Sunny skies welcome return of Chesterton market
By Amy Lavalley Post-Tribune correspondent May 4, 2014 7:00PM
Emily Gray of Chesterton, along with newborn son Sullivan, considers a hanging flower basket during the inaugural European Market Saturday in downtown Chesterton. | Sun-Times Media
If you go
The European Market continues from 8 a.m. to 2 p.m. on Saturdays through Oct. 25 at Broadway and Third streets in downtown Chesterton. For more information, go to www.chestertonseuropeanmarket.com.
Updated: June 6, 2014 6:18AM
CHESTERTON — Pam Taylor makes the trip from her St. John home to the Chesterton European Market every several weeks once the market kicks off.
Depending on the traffic, it takes less than an hour she said Saturday during the inaugural market. She likes the plants and, later in the season, the fresh fruit and vegetables, as well as the baked goods and the gourmet cheeses.
“It’s just one of the bigger markets and it’s got the vendors I’m particular to,” she said, adding she’s been heading to Chesterton for the past few years. “It’s worth the trip.”
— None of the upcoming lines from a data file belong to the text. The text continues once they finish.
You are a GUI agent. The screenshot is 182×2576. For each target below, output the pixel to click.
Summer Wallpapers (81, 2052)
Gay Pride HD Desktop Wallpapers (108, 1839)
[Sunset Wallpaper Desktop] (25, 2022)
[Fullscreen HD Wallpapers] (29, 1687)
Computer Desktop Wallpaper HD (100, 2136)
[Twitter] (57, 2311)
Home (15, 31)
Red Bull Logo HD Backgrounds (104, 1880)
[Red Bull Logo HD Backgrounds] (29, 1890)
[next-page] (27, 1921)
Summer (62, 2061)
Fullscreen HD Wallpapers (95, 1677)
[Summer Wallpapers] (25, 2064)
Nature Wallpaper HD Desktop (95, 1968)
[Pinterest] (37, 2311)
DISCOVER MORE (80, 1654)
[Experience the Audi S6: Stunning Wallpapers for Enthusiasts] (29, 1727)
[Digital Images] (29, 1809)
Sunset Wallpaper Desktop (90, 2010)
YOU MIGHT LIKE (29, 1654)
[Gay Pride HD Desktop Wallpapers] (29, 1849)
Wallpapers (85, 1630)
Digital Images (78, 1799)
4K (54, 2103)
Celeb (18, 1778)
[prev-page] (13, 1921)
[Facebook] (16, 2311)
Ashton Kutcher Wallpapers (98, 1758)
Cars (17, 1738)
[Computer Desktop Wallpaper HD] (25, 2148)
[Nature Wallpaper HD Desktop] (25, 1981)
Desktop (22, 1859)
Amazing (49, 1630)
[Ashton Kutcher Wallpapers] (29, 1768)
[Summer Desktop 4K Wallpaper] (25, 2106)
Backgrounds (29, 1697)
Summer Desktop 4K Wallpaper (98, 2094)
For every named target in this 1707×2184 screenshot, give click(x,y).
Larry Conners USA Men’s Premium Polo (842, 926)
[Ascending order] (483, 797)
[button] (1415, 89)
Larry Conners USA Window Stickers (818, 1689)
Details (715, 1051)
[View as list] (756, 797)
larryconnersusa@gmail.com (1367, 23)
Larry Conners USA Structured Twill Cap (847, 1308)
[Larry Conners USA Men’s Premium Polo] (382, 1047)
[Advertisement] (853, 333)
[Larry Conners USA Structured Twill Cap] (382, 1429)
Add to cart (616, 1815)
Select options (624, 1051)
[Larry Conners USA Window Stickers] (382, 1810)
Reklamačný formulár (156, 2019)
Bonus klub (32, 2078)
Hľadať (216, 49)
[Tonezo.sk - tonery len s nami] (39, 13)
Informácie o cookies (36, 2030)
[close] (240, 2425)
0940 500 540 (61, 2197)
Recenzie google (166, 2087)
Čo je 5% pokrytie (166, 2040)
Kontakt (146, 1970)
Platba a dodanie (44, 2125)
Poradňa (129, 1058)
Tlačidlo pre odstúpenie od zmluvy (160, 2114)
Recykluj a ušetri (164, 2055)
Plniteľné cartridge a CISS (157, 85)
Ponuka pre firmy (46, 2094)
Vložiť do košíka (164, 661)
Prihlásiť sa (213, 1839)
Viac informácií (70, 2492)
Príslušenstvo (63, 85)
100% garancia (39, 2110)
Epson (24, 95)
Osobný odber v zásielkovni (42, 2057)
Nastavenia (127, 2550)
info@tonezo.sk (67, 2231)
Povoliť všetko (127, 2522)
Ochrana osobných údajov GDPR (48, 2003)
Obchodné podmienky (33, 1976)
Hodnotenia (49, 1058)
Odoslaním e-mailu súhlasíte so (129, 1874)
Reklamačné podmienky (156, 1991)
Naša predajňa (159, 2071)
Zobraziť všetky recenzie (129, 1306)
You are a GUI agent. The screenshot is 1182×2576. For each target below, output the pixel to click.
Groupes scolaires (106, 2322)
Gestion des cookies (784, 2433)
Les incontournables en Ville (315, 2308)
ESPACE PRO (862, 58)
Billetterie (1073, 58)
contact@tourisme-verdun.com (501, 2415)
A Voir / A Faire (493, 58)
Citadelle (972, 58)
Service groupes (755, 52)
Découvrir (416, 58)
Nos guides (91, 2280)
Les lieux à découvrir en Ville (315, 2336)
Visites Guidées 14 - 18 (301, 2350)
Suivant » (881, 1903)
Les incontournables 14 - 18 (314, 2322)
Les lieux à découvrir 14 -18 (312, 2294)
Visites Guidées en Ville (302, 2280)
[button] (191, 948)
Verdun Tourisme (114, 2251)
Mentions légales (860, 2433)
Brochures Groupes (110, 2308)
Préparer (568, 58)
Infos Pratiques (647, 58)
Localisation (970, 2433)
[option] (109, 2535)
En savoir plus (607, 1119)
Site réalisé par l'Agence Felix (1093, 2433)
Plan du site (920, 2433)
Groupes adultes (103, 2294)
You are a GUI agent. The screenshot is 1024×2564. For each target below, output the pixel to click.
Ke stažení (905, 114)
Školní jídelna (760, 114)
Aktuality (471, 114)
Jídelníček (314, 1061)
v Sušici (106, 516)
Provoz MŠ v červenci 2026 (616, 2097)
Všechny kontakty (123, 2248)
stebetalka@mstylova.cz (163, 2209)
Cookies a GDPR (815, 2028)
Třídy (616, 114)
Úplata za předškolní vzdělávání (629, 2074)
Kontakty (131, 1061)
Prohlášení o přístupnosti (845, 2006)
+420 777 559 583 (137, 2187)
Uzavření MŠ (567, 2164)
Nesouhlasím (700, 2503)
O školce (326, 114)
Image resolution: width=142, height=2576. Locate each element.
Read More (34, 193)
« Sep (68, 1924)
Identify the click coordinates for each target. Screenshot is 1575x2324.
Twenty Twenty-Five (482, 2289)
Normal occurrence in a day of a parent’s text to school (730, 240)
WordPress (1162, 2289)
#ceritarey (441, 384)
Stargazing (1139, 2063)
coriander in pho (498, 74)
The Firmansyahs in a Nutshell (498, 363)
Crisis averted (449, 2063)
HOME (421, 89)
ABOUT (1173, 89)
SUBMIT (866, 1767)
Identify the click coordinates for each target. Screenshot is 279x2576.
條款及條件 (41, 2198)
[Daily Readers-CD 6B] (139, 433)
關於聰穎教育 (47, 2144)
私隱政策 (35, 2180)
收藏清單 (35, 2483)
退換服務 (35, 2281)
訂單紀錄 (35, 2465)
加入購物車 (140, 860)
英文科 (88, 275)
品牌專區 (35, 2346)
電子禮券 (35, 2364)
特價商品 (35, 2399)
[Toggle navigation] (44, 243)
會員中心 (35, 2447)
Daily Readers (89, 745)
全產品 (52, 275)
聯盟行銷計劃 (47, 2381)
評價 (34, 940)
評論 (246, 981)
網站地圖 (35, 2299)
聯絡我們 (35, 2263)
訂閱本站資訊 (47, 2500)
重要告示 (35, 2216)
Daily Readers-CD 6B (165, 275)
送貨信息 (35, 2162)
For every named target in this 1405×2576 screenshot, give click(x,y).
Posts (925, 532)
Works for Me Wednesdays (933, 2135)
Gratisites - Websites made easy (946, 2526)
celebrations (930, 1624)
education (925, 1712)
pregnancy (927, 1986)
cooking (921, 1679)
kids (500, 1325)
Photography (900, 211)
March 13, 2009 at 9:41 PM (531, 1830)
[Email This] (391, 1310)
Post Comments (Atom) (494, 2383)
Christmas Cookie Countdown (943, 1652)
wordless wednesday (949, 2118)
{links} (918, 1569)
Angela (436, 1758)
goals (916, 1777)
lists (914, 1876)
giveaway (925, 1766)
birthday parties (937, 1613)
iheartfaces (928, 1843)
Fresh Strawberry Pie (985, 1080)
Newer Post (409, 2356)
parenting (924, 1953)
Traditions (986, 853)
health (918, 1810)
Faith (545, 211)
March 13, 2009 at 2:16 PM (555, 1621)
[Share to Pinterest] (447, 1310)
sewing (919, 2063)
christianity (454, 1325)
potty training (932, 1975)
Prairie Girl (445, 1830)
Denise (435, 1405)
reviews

About 86 vendors took part in the first market of the season, and about 92 are expected to join once produce is in season, said Deanna Kasch, the market’s manager. About 1,000 people stop by on a typical Saturday, though it’s more if there’s an event at Thomas Centennial Park, which is next to the market.
“It’s just a good family outing and I know everyone’s excited. They miss a lot of their favorites,” Kasch said.
Parents pushed strollers with toddlers wearing hats and sunglasses, pet lovers had their pooches on leashes, and the crowd dressed in a mix of flip flops and warm jackets on the breezy day.
For Emily Gray of Chesterton, who was holding her 3-week-old son, Sullivan, the market provided some much-needed fresh air.
“I need to get out. I’m going stir crazy,” the new mom said, “and this is the perfect place for our first little outing.”
The town’s tree board, part of Chesterton’s designation as a Tree City USA, handed out free saplings, a tradition at every first market of the year, board member Stu Franzen said. The booth offered 600 saplings in five varieties and tips on how to plant and care for them.
“We provide them all for free. You don’t need to be a citizen of Chesterton,” Franzen said, adding the trees are typically gone by noon.
“If you look around, a lot of people are carrying them. The price is right.”